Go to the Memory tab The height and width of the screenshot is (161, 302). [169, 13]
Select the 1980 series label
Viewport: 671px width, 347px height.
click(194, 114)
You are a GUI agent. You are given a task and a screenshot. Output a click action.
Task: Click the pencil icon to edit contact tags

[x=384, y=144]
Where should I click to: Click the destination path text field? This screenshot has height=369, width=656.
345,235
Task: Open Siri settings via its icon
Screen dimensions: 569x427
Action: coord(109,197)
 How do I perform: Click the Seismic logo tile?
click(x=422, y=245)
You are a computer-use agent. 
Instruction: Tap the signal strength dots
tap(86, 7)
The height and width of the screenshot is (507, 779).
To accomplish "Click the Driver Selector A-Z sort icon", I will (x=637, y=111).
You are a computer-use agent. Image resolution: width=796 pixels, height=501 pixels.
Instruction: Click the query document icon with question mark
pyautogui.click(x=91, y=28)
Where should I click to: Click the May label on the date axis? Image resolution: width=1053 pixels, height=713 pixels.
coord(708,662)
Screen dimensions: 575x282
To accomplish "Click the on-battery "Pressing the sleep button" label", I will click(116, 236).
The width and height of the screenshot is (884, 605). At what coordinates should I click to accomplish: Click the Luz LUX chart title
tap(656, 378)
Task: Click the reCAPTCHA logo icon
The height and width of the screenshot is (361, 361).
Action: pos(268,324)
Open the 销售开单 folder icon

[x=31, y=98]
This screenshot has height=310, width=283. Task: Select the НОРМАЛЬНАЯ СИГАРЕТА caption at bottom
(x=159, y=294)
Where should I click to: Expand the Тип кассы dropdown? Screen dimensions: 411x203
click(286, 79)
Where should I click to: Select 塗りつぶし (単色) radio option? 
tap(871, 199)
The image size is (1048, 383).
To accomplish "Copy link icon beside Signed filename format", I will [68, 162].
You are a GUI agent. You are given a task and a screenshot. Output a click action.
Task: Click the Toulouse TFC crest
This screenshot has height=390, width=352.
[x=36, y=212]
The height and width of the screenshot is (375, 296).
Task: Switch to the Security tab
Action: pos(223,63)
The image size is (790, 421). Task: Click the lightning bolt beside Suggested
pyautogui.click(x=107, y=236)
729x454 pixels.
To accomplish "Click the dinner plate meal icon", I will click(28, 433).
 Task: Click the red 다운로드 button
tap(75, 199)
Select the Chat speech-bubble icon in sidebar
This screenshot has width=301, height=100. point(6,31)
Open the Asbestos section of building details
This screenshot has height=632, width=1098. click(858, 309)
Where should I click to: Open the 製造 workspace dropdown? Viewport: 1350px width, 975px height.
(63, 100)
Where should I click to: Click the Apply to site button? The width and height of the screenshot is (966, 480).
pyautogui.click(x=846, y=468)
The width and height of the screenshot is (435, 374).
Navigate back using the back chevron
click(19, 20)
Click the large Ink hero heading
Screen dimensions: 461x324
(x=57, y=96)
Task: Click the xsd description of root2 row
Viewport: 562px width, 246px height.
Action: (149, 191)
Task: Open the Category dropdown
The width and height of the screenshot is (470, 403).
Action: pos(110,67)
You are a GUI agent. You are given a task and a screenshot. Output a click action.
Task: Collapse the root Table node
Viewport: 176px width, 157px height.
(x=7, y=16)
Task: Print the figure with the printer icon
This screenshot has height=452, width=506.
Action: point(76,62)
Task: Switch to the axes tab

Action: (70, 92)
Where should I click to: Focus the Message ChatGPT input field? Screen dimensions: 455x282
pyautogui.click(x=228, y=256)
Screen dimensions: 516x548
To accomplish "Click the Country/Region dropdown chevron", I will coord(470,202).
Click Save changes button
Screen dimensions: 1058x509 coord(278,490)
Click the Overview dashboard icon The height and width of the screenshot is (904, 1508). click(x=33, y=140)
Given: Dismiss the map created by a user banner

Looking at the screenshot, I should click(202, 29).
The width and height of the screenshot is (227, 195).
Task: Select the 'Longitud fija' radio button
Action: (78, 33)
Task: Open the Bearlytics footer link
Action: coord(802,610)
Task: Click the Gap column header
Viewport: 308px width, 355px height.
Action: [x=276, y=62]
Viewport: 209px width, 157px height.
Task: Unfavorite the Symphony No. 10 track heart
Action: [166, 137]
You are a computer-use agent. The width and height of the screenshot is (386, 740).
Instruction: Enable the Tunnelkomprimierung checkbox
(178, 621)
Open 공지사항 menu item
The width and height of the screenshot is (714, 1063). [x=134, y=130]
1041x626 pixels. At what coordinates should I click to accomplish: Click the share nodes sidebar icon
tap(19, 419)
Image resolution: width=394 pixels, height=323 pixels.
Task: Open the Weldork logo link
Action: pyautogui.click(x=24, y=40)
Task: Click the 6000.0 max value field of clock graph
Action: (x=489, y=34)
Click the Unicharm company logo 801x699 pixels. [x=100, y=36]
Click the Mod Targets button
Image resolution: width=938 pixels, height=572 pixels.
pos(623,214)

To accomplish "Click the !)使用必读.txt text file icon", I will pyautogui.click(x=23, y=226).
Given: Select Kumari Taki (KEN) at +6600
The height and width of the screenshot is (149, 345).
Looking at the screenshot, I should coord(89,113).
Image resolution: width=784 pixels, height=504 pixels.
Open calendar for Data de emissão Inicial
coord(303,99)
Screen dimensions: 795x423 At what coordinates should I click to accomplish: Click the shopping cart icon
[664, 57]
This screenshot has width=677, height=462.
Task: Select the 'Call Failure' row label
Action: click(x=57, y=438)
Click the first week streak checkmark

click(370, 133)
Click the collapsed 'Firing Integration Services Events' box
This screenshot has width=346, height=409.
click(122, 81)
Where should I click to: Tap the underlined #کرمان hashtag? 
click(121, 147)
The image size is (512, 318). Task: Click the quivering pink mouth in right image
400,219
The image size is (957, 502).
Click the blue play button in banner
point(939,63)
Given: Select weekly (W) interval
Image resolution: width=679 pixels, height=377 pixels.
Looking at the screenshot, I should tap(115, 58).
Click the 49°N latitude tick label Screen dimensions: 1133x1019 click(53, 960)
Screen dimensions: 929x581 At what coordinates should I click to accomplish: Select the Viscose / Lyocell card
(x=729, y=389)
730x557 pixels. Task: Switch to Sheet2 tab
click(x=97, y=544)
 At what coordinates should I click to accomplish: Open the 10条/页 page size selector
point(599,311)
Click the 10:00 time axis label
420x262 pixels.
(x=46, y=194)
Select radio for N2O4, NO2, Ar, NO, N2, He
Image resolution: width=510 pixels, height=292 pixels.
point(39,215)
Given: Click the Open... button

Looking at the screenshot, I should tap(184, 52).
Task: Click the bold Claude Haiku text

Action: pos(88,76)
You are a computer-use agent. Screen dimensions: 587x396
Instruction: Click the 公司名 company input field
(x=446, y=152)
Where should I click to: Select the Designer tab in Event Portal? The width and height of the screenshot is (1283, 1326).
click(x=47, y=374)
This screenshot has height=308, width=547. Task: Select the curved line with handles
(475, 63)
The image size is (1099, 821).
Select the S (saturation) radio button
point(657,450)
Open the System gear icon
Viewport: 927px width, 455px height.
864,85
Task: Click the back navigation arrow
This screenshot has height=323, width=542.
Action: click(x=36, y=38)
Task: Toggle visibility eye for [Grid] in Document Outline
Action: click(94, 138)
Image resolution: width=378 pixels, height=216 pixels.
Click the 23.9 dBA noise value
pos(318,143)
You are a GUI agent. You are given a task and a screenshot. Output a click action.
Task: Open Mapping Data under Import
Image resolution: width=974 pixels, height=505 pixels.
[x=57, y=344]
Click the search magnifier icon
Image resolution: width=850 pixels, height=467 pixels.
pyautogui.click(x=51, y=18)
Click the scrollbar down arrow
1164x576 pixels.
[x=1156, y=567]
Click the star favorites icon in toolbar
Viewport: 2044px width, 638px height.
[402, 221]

..............................

* EXERCISE DETAILS *
Restate the data exactly, keeping every line intact.

* ANSWER SPACE *
Go to the Memory tab The height and width of the screenshot is (161, 302). [169, 13]
Select the 1980 series label
Viewport: 671px width, 347px height.
click(194, 114)
You are a GUI agent. You are given a task and a screenshot. Output a click action.
Task: Click the pencil icon to edit contact tags

[x=384, y=144]
Where should I click to: Click the destination path text field? This screenshot has height=369, width=656.
345,235
Task: Open Siri settings via its icon
Screen dimensions: 569x427
Action: coord(109,197)
 How do I perform: Click the Seismic logo tile?
click(x=422, y=245)
You are a computer-use agent. 
Instruction: Tap the signal strength dots
tap(86, 7)
The height and width of the screenshot is (507, 779).
To accomplish "Click the Driver Selector A-Z sort icon", I will (x=637, y=111).
You are a computer-use agent. Image resolution: width=796 pixels, height=501 pixels.
Instruction: Click the query document icon with question mark
pyautogui.click(x=91, y=28)
Where should I click to: Click the May label on the date axis? Image resolution: width=1053 pixels, height=713 pixels.
coord(708,662)
Screen dimensions: 575x282
To accomplish "Click the on-battery "Pressing the sleep button" label", I will click(116, 236).
The width and height of the screenshot is (884, 605). At what coordinates should I click to accomplish: Click the Luz LUX chart title
tap(656, 378)
Task: Click the reCAPTCHA logo icon
The height and width of the screenshot is (361, 361).
Action: pos(268,324)
Open the 销售开单 folder icon

[x=31, y=98]
This screenshot has height=310, width=283. Task: Select the НОРМАЛЬНАЯ СИГАРЕТА caption at bottom
(x=159, y=294)
Where should I click to: Expand the Тип кассы dropdown? Screen dimensions: 411x203
click(286, 79)
Where should I click to: Select 塗りつぶし (単色) radio option? 
tap(871, 199)
The image size is (1048, 383).
To accomplish "Copy link icon beside Signed filename format", I will [68, 162].
You are a GUI agent. You are given a task and a screenshot. Output a click action.
Task: Click the Toulouse TFC crest
This screenshot has height=390, width=352.
[x=36, y=212]
The height and width of the screenshot is (375, 296).
Task: Switch to the Security tab
Action: pos(223,63)
The image size is (790, 421). Task: Click the lightning bolt beside Suggested
pyautogui.click(x=107, y=236)
729x454 pixels.
To accomplish "Click the dinner plate meal icon", I will click(28, 433).
 Task: Click the red 다운로드 button
tap(75, 199)
Select the Chat speech-bubble icon in sidebar
This screenshot has width=301, height=100. point(6,31)
Open the Asbestos section of building details
This screenshot has height=632, width=1098. click(858, 309)
Where should I click to: Open the 製造 workspace dropdown? Viewport: 1350px width, 975px height.
(63, 100)
Where should I click to: Click the Apply to site button? The width and height of the screenshot is (966, 480).
pyautogui.click(x=846, y=468)
The width and height of the screenshot is (435, 374).
Navigate back using the back chevron
click(19, 20)
Click the large Ink hero heading
Screen dimensions: 461x324
(x=57, y=96)
Task: Click the xsd description of root2 row
Viewport: 562px width, 246px height.
Action: (149, 191)
Task: Open the Category dropdown
The width and height of the screenshot is (470, 403).
Action: pos(110,67)
You are a GUI agent. You are given a task and a screenshot. Output a click action.
Task: Collapse the root Table node
Viewport: 176px width, 157px height.
(x=7, y=16)
Task: Print the figure with the printer icon
This screenshot has height=452, width=506.
Action: point(76,62)
Task: Switch to the axes tab

Action: (70, 92)
Where should I click to: Focus the Message ChatGPT input field? Screen dimensions: 455x282
pyautogui.click(x=228, y=256)
Screen dimensions: 516x548
To accomplish "Click the Country/Region dropdown chevron", I will coord(470,202).
Click Save changes button
Screen dimensions: 1058x509 coord(278,490)
Click the Overview dashboard icon The height and width of the screenshot is (904, 1508). click(x=33, y=140)
Given: Dismiss the map created by a user banner

Looking at the screenshot, I should click(202, 29).
The width and height of the screenshot is (227, 195).
Task: Select the 'Longitud fija' radio button
Action: (78, 33)
Task: Open the Bearlytics footer link
Action: coord(802,610)
Task: Click the Gap column header
Viewport: 308px width, 355px height.
Action: [x=276, y=62]
Viewport: 209px width, 157px height.
Task: Unfavorite the Symphony No. 10 track heart
Action: [166, 137]
You are a computer-use agent. The width and height of the screenshot is (386, 740).
Instruction: Enable the Tunnelkomprimierung checkbox
(178, 621)
Open 공지사항 menu item
The width and height of the screenshot is (714, 1063). [x=134, y=130]
1041x626 pixels. At what coordinates should I click to accomplish: Click the share nodes sidebar icon
tap(19, 419)
Image resolution: width=394 pixels, height=323 pixels.
Task: Open the Weldork logo link
Action: pyautogui.click(x=24, y=40)
Task: Click the 6000.0 max value field of clock graph
Action: (x=489, y=34)
Click the Unicharm company logo 801x699 pixels. [x=100, y=36]
Click the Mod Targets button
Image resolution: width=938 pixels, height=572 pixels.
pos(623,214)

To accomplish "Click the !)使用必读.txt text file icon", I will pyautogui.click(x=23, y=226).
Given: Select Kumari Taki (KEN) at +6600
The height and width of the screenshot is (149, 345).
Looking at the screenshot, I should coord(89,113).
Image resolution: width=784 pixels, height=504 pixels.
Open calendar for Data de emissão Inicial
coord(303,99)
Screen dimensions: 795x423 At what coordinates should I click to accomplish: Click the shopping cart icon
[664, 57]
This screenshot has width=677, height=462.
Task: Select the 'Call Failure' row label
Action: click(x=57, y=438)
Click the first week streak checkmark

click(370, 133)
Click the collapsed 'Firing Integration Services Events' box
This screenshot has width=346, height=409.
click(122, 81)
Where should I click to: Tap the underlined #کرمان hashtag? 
click(121, 147)
The image size is (512, 318). Task: Click the quivering pink mouth in right image
400,219
The image size is (957, 502).
Click the blue play button in banner
point(939,63)
Given: Select weekly (W) interval
Image resolution: width=679 pixels, height=377 pixels.
Looking at the screenshot, I should tap(115, 58).
Click the 49°N latitude tick label Screen dimensions: 1133x1019 click(53, 960)
Screen dimensions: 929x581 At what coordinates should I click to accomplish: Select the Viscose / Lyocell card
(x=729, y=389)
730x557 pixels. Task: Switch to Sheet2 tab
click(x=97, y=544)
 At what coordinates should I click to accomplish: Open the 10条/页 page size selector
point(599,311)
Click the 10:00 time axis label
420x262 pixels.
(x=46, y=194)
Select radio for N2O4, NO2, Ar, NO, N2, He
Image resolution: width=510 pixels, height=292 pixels.
point(39,215)
Given: Click the Open... button

Looking at the screenshot, I should tap(184, 52).
Task: Click the bold Claude Haiku text

Action: pos(88,76)
You are a computer-use agent. Screen dimensions: 587x396
Instruction: Click the 公司名 company input field
(x=446, y=152)
Where should I click to: Select the Designer tab in Event Portal? The width and height of the screenshot is (1283, 1326).
click(x=47, y=374)
This screenshot has height=308, width=547. Task: Select the curved line with handles
(475, 63)
The image size is (1099, 821).
Select the S (saturation) radio button
point(657,450)
Open the System gear icon
Viewport: 927px width, 455px height.
864,85
Task: Click the back navigation arrow
This screenshot has height=323, width=542.
Action: click(x=36, y=38)
Task: Toggle visibility eye for [Grid] in Document Outline
Action: click(94, 138)
Image resolution: width=378 pixels, height=216 pixels.
Click the 23.9 dBA noise value
pos(318,143)
You are a GUI agent. You are given a task and a screenshot. Output a click action.
Task: Open Mapping Data under Import
Image resolution: width=974 pixels, height=505 pixels.
[x=57, y=344]
Click the search magnifier icon
Image resolution: width=850 pixels, height=467 pixels.
pyautogui.click(x=51, y=18)
Click the scrollbar down arrow
1164x576 pixels.
[x=1156, y=567]
Click the star favorites icon in toolbar
Viewport: 2044px width, 638px height.
[402, 221]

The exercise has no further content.